Agravo regimental a que se nega provimento.”
(Agravo de Instrumento nº 72881, Acórdão, Relator Min. Sergio Silveira Banhos,
Publicação: DJE – Diário da justiça eletrônica, Tomo 49, Data 18/03/2021).
O mesmo entendimento é partilhado pelo e. TRE-MG. A saber:
“RECURSO ELEITORAL. AÇÃO DE INVESTIGAÇÃO JUDICIAL ELEITORAL
(AIJE). ELEIÇÕES 2020. IMPROCEDÊNCIA NA ORIGEM. CAPTAÇÃO ILÍCITA
DE SUFRÁGIO. ABUSO DE PODER ECONÔMICO. NÃO CONFIGURADOS.
AUSÊNCIA DE PROVA. MANUTENÇÃO DA SENTENÇA. RECURSO NÃO
PROVIDO.

  1. Conforme consolidada jurisprudência do TSE, a condenação pela prática de captação ilícita de sufrágio e abuso de poder econômico exige prova robusta e irrefutável acerca da configuração da conduta, considerada a severa penalidade de cassação do registro ou diploma.
  2. Diante da fragilidade do acervo probatório, incabível a aplicação das sanções previstas no art. 41–A da Lei nº 9.504/1997 e no art. 22, XIV, da LC nº 64/90.”
  3. Recurso a que se nega provimento.”
    (RECURSO ELEITORAL nº 060061805, Acórdão, Relator Des. Mauricio Torres
    Soares, Publicação: DJE – DJE, Tomo 210, Data 12/11/2021).

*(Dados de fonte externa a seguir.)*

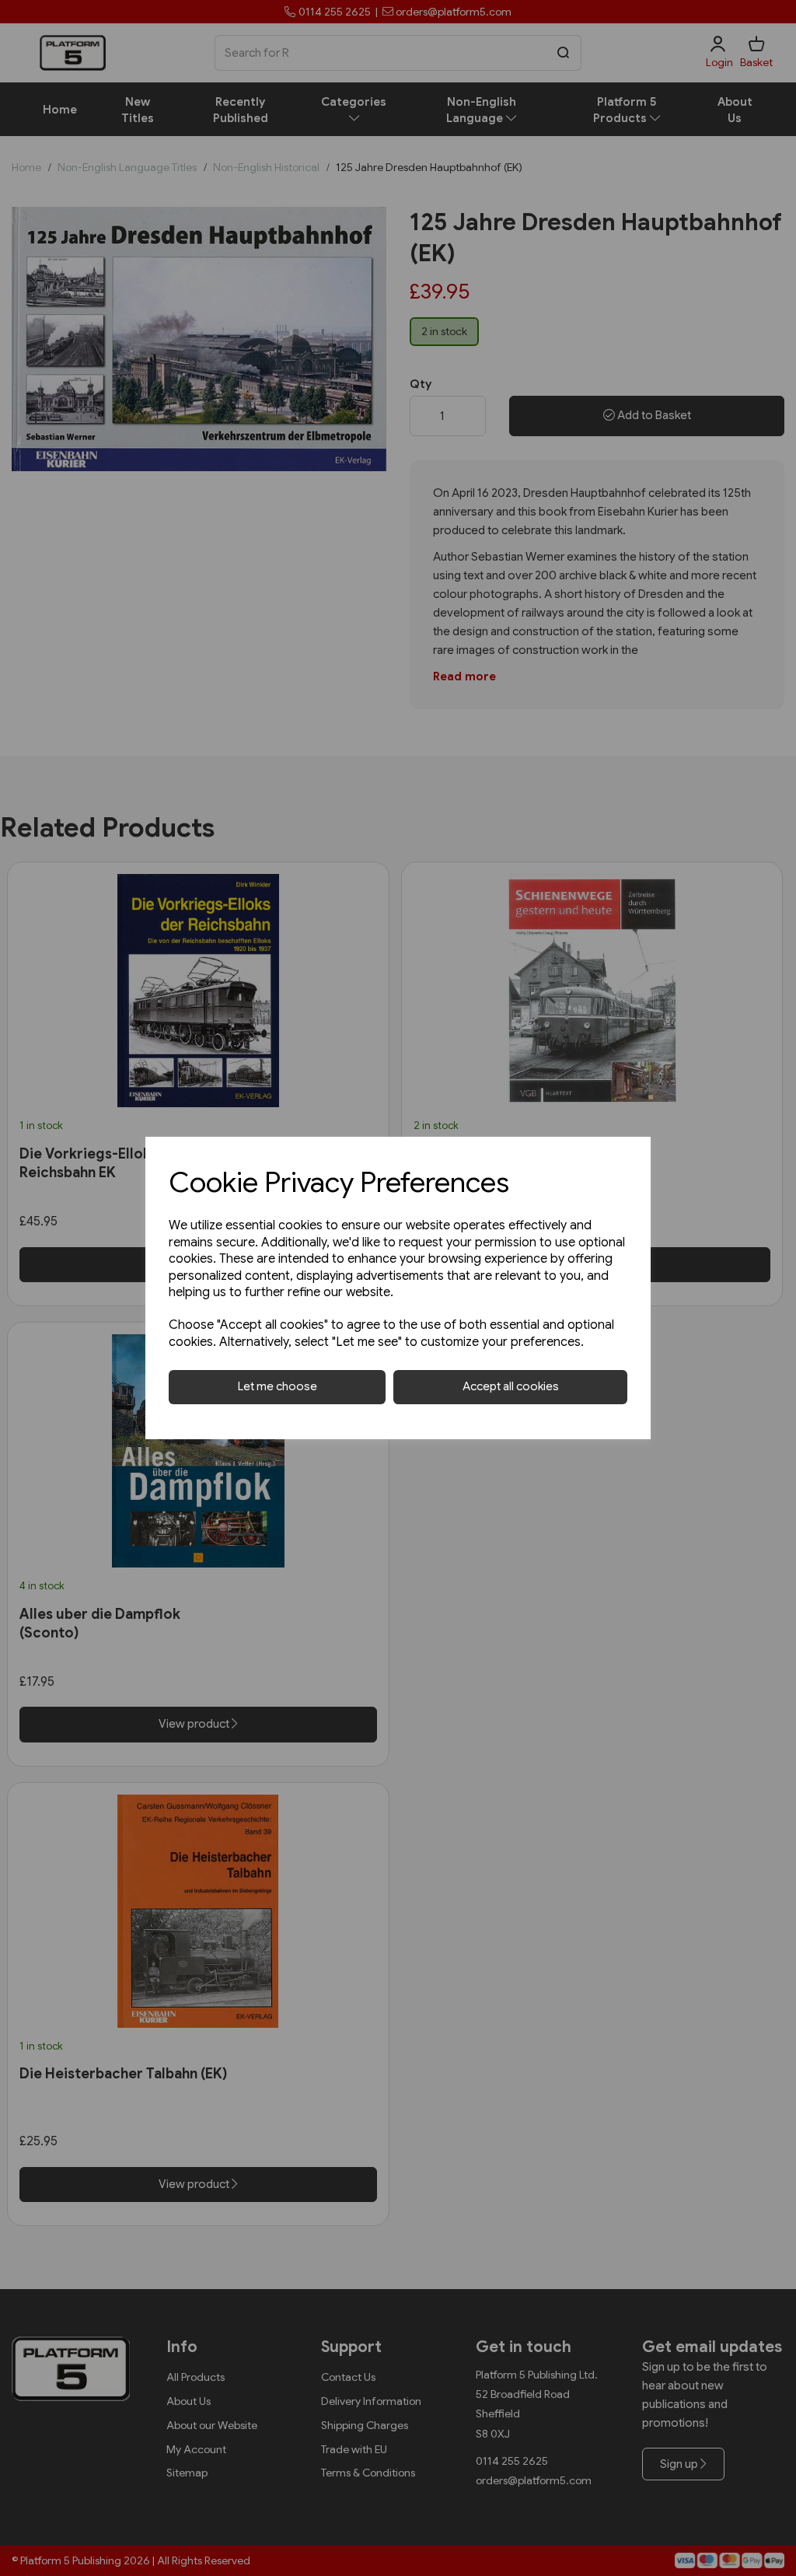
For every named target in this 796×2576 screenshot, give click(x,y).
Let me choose (277, 1386)
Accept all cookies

    A exigência de denso conteúdo probatório harmoniza-se com a grave relativização da vontade expressa nas urnas, visada pelas ações eleitorais que possam resultar em perda do mandato eletivo. Portanto, não se trata de quimera processual ou imposição de ônus desproporcional, mas de entendimento razoável e consentâneo com o princípio da soberania popular, extraído do art. 1º, parágrafo único, da Constituição da República.
    Desse modo, não se divisa a existência de ato ilícito, tornando-se óbice à análise de resultado e de liame causal, pois a existência de conduta contrária ao direito é-lhes antecedente lógico necessário.
    Isto posto, nos termos do art. 487, inciso I, do Código de Processo Civil, JULGO IMPROCEDENTES os pedidos formulados na peça de ingresso.
    Dê-se ciência ao MPE.
    Com o trânsito em julgado, arquivem-se os autos.
    P. R. I.
    Carandaí, data registrada no sistema.